INSTRUCTION | Copy the rows verbatim, starting at the line containing "This screenshot has width=2000, height=677." and ending at the line containing "(x=242, y=765)", both included. Omit the pictures from your answer.

MATERIAL SHOWN |
▶
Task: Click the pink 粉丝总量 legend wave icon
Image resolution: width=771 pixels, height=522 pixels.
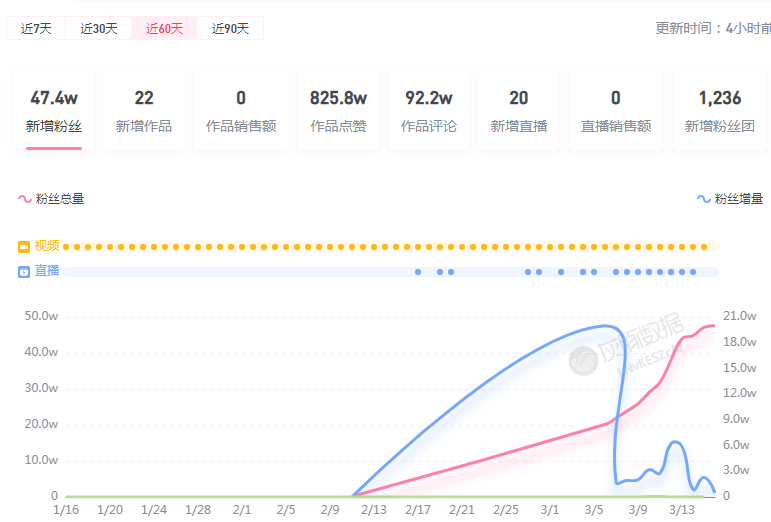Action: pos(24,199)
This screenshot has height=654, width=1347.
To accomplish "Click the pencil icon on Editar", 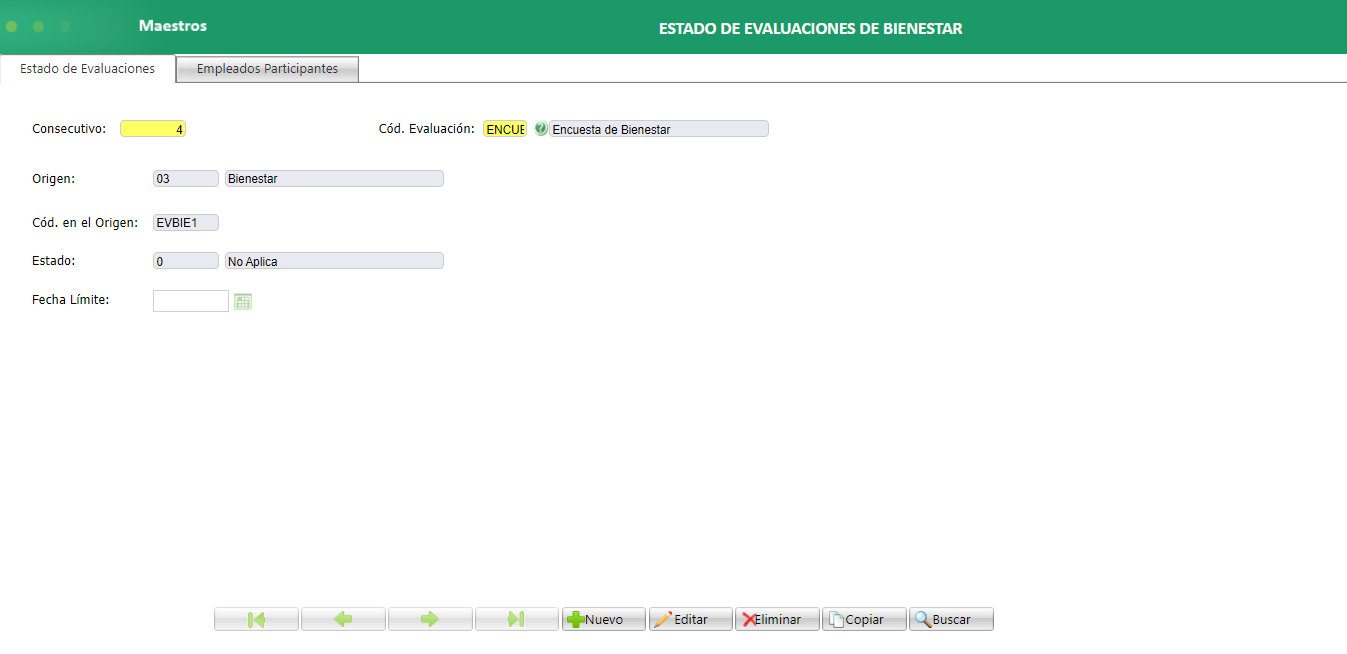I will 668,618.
◀
▶
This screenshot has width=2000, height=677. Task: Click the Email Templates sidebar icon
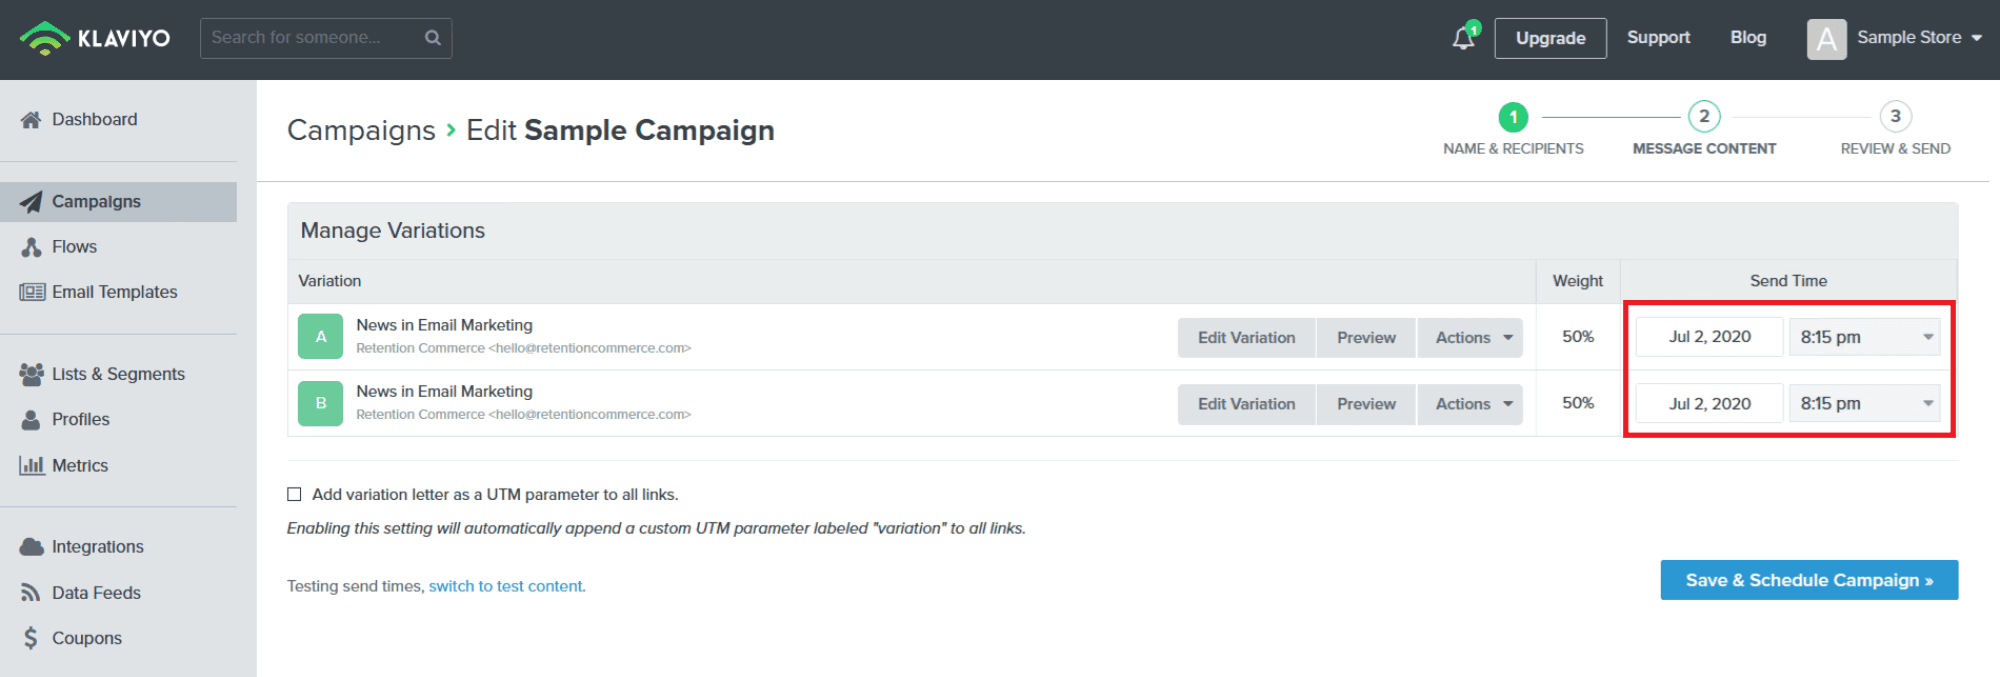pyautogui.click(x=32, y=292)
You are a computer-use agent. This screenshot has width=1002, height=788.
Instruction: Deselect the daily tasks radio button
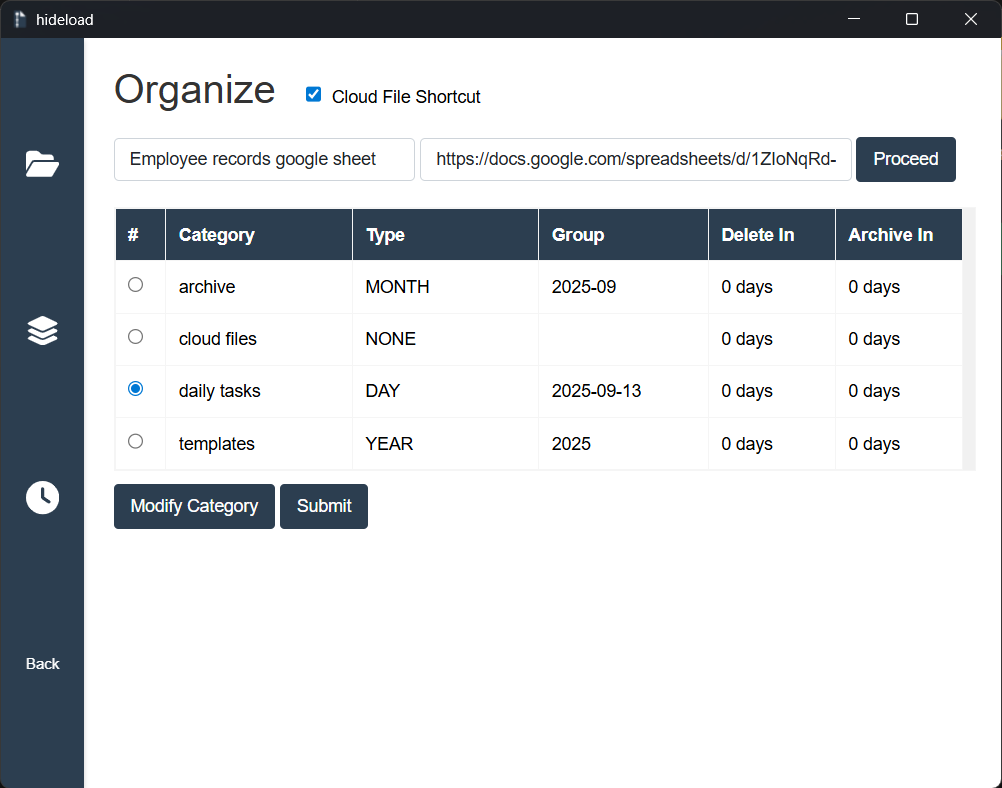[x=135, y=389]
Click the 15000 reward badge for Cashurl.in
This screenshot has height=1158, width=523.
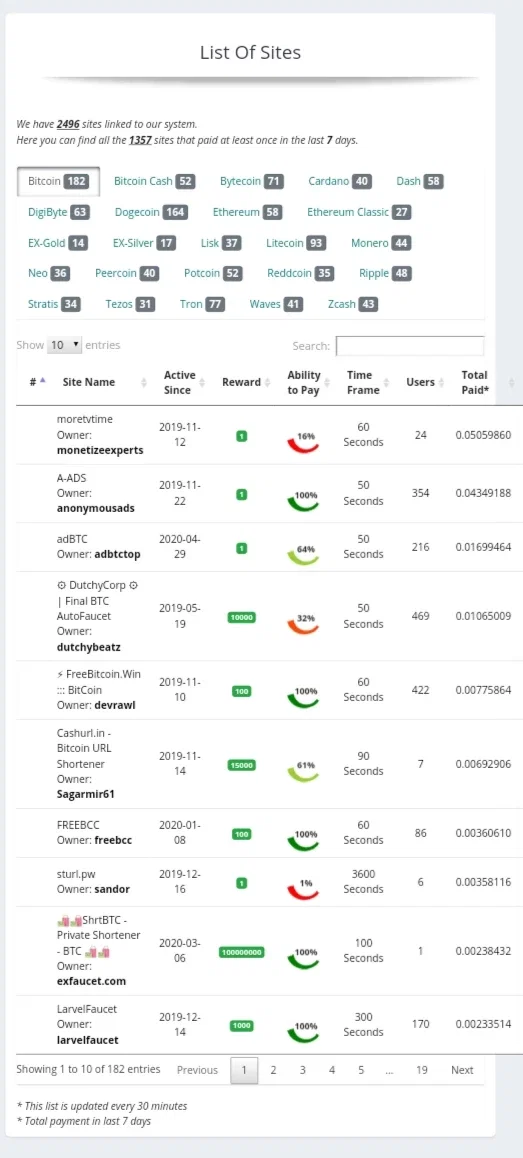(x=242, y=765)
◀
▶
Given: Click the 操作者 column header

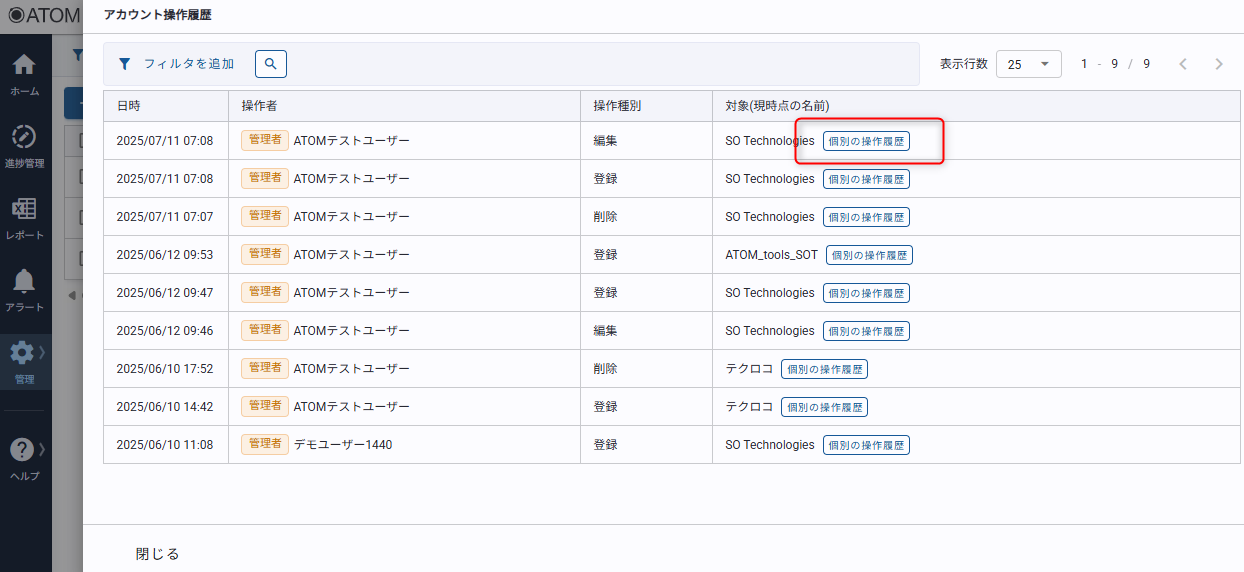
◀
ANSWER TO THE EXERCISE |
This screenshot has width=2000, height=677. Task: Click the Email Templates sidebar icon
pyautogui.click(x=32, y=292)
You are a computer-use agent. This screenshot has width=1002, height=788.
Instruction: Deselect the daily tasks radio button
[x=135, y=389]
Click the 15000 reward badge for Cashurl.in
This screenshot has height=1158, width=523.
(x=242, y=765)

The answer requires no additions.